This has been adapted from a Berkeley Lab press release.
Three years ago, scientists at the University of Michigan discovered an artificial photosynthesis device made of silicon and gallium nitride (Si/GaN) that harnesses sunlight into carbon-free hydrogen for fuel cells with twice the efficiency and stability of some previous technologies.
Now, a team of Foundry users, working with staff, have uncovered a surprising, self-improving property in Si/GaN that contributes to the material’s highly efficient and stable performance in converting light and water into carbon-free hydrogen. Their findings, reported in the journal Nature Materials, could help radically accelerate the commercialization of artificial photosynthesis technologies and hydrogen fuel cells.
“Our discovery is a real game-changer,” said senior author Francesca Toma, a staff scientist in the Chemical Sciences Division at Berkeley Lab. Usually, materials in solar fuels systems degrade, become less stable and thus produce hydrogen less efficiently, she said. “But we discovered an unusual property in Si/GaN that somehow enables it to become more efficient and stable. I’ve never seen such stability.”
Previous artificial photosynthesis materials are either excellent light absorbers that lack durability; or they’re durable materials that lack light-absorption efficiency.

**SUPPLIED MATERIAL**.
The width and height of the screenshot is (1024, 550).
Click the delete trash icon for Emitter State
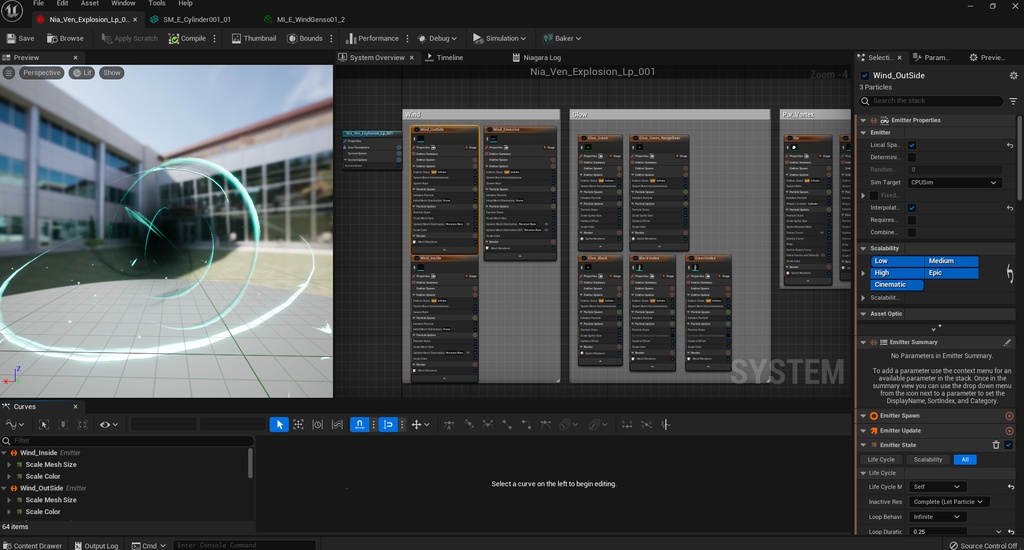(x=996, y=445)
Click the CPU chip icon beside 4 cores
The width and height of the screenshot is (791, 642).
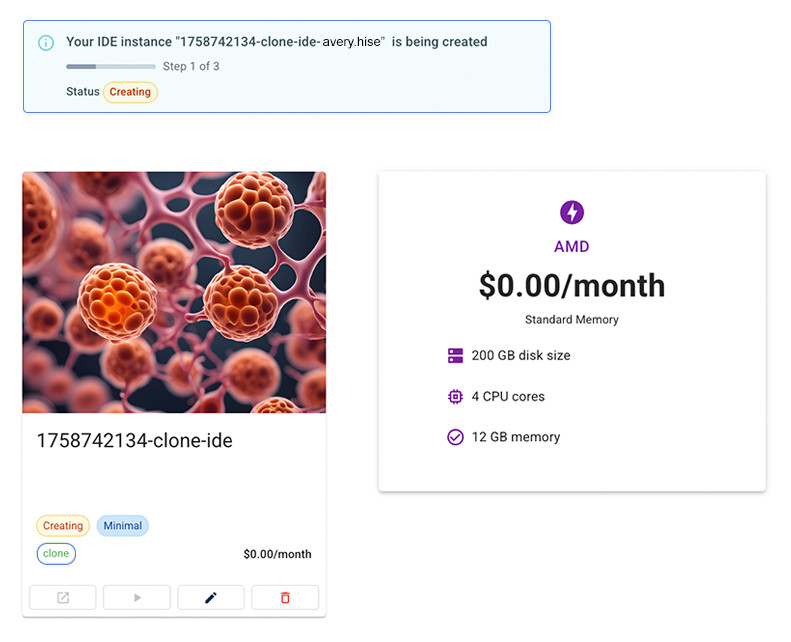click(x=456, y=397)
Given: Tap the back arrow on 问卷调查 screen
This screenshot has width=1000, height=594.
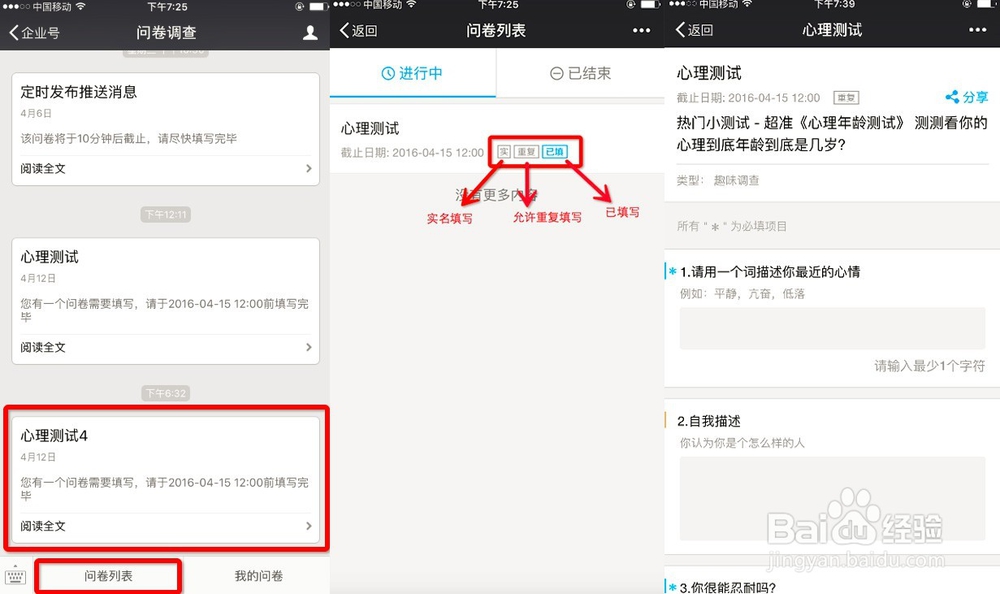Looking at the screenshot, I should 14,31.
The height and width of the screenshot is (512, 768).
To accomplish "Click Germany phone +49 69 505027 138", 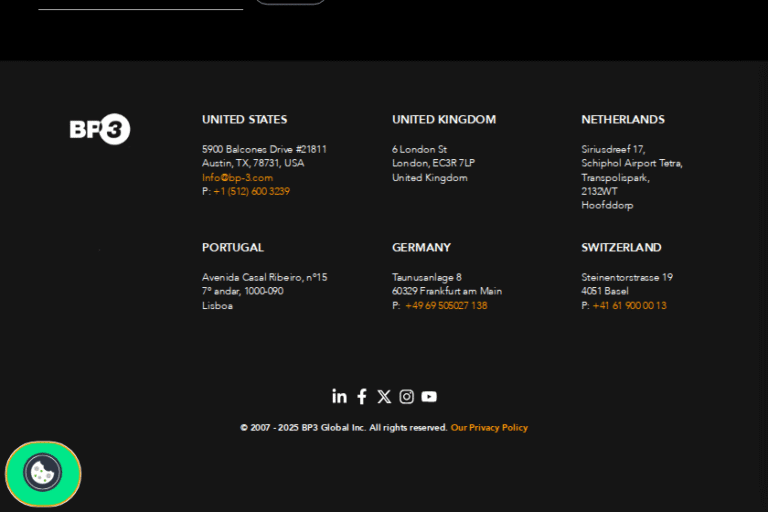I will [x=446, y=305].
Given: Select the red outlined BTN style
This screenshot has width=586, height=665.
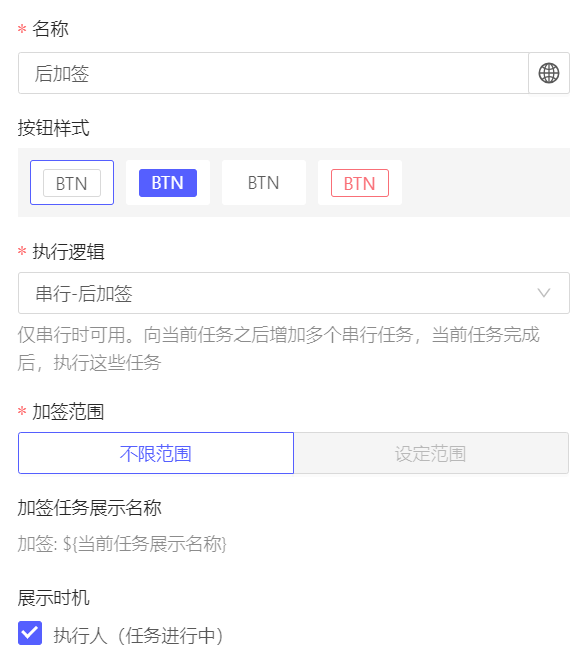Looking at the screenshot, I should pos(360,182).
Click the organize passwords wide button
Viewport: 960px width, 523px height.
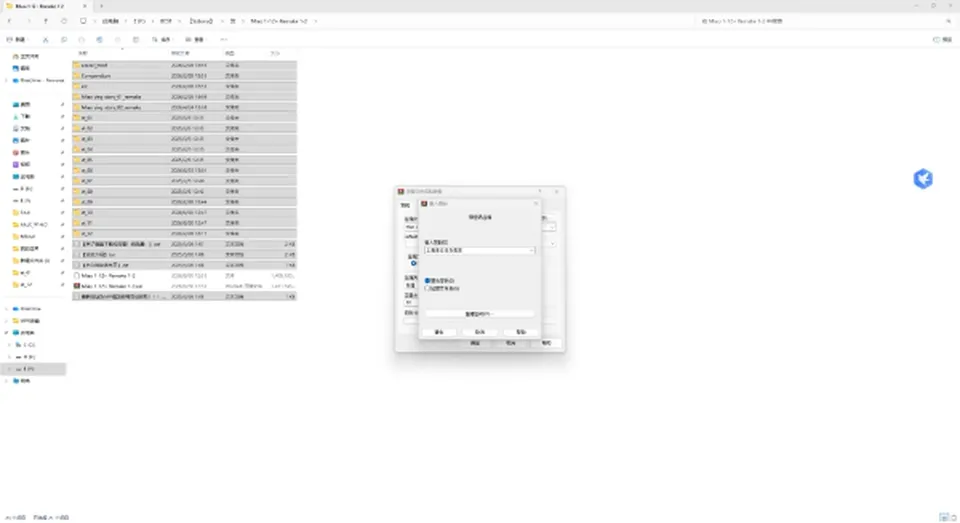click(x=479, y=314)

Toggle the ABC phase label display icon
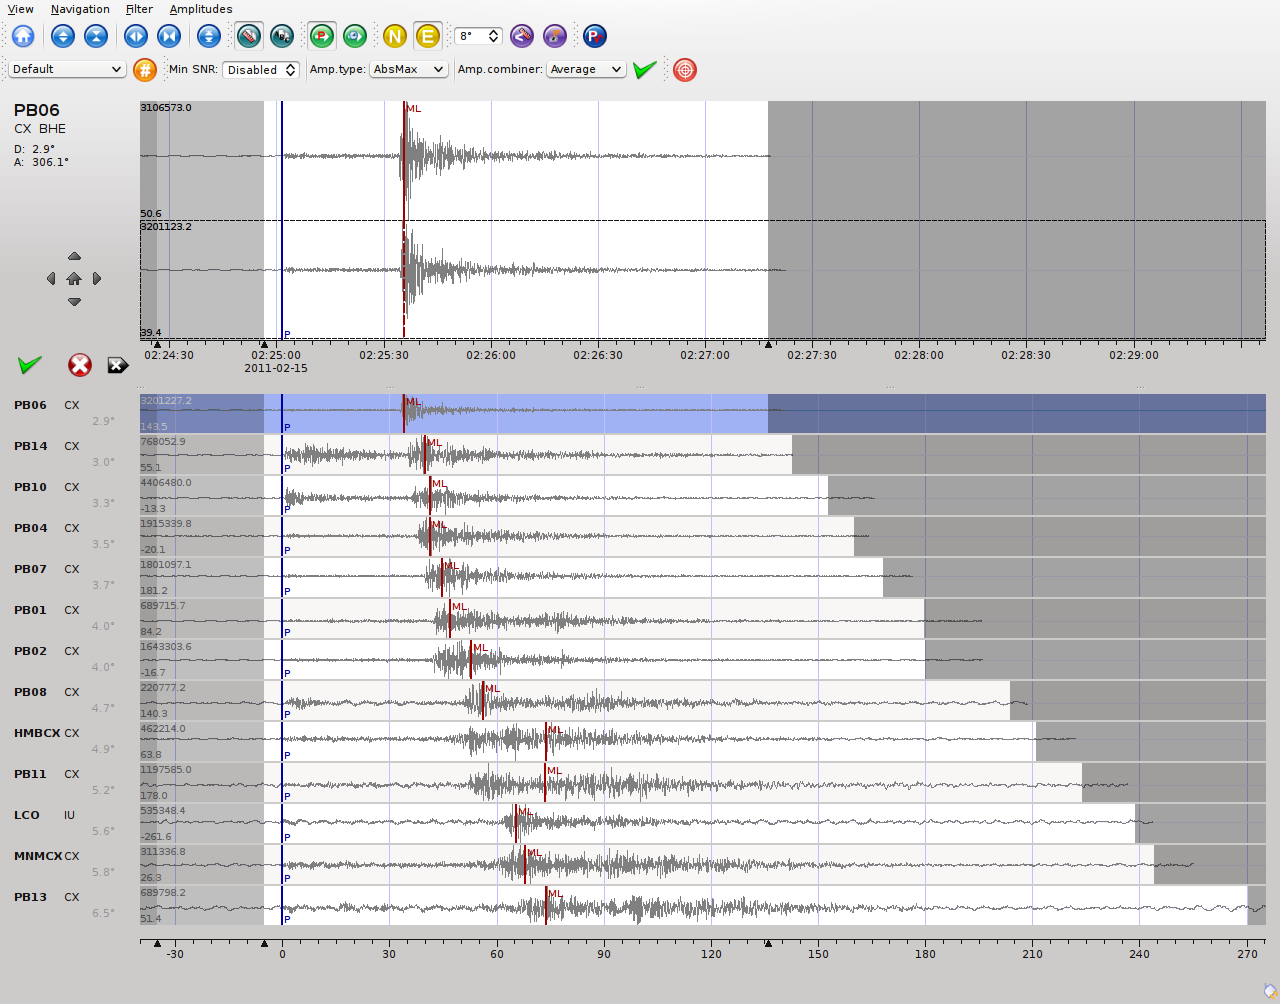click(x=282, y=36)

**ACTION ITEM**.
Resume the text on the self-improving Si/GaN photosynthesis material, continuing from where it stops.

**EXERCISE RESPONSE**.
But silicon and gallium nitride are abundant and cheap materials that are widely used as semiconductors in everyday electronics such as LEDs (light-emitting diodes) and solar cells, said co-author Zetian Mi, a professor of electrical and computer engineering at the University of Michigan who invented Si/GaN artificial photosynthesis devices a decade ago.
The researchers carried out a photoconductive atomic force microscopy experiment at Toma’s lab to test how GaN photocathodes could efficiently convert absorbed photons into electrons, and then recruit those free electrons to split water into hydrogen, before the material started to degrade and become less stable and efficient.
They expected to see a steep decline in the material’s photon absorption efficiency and stability after just a few hours. To their astonishment, they observed a 2-3 orders of magnitude improvement in the material’s photocurrent coming from tiny facets along the “sidewall” of the GaN grain, Zeng said. Even more perplexing was that the material had increased its efficiency over time, even though the overall surface of the material didn’t change that much, Zeng said. “In other words, instead of getting worse, the material got better,” he said.
To gather more clues, the researchers used the scanning transmission electron microscopy (STEM) capabilities at the Foundry’s National Center for Electron Microscopy facility and angle-dependent X-ray photon spectroscopy (XPS) in the Imaging facility.
Those experiments revealed that a 1 nanometer layer mixed with gallium, nitrogen, and oxygen – or gallium oxynitride – had formed along some of the sidewalls. A chemical reaction had taken place, adding “active catalytic sites for hydrogen production reactions,” Toma said.
Looking ahead, Toma said that she and her team would like to test the Si/GaN photocathode in a water-splitting photoelectrochemical cell, and will experiment with similar materials to get a better understanding of how nitrides contribute to stability in artificial photosynthesis devices – which is something they never thought would be possible.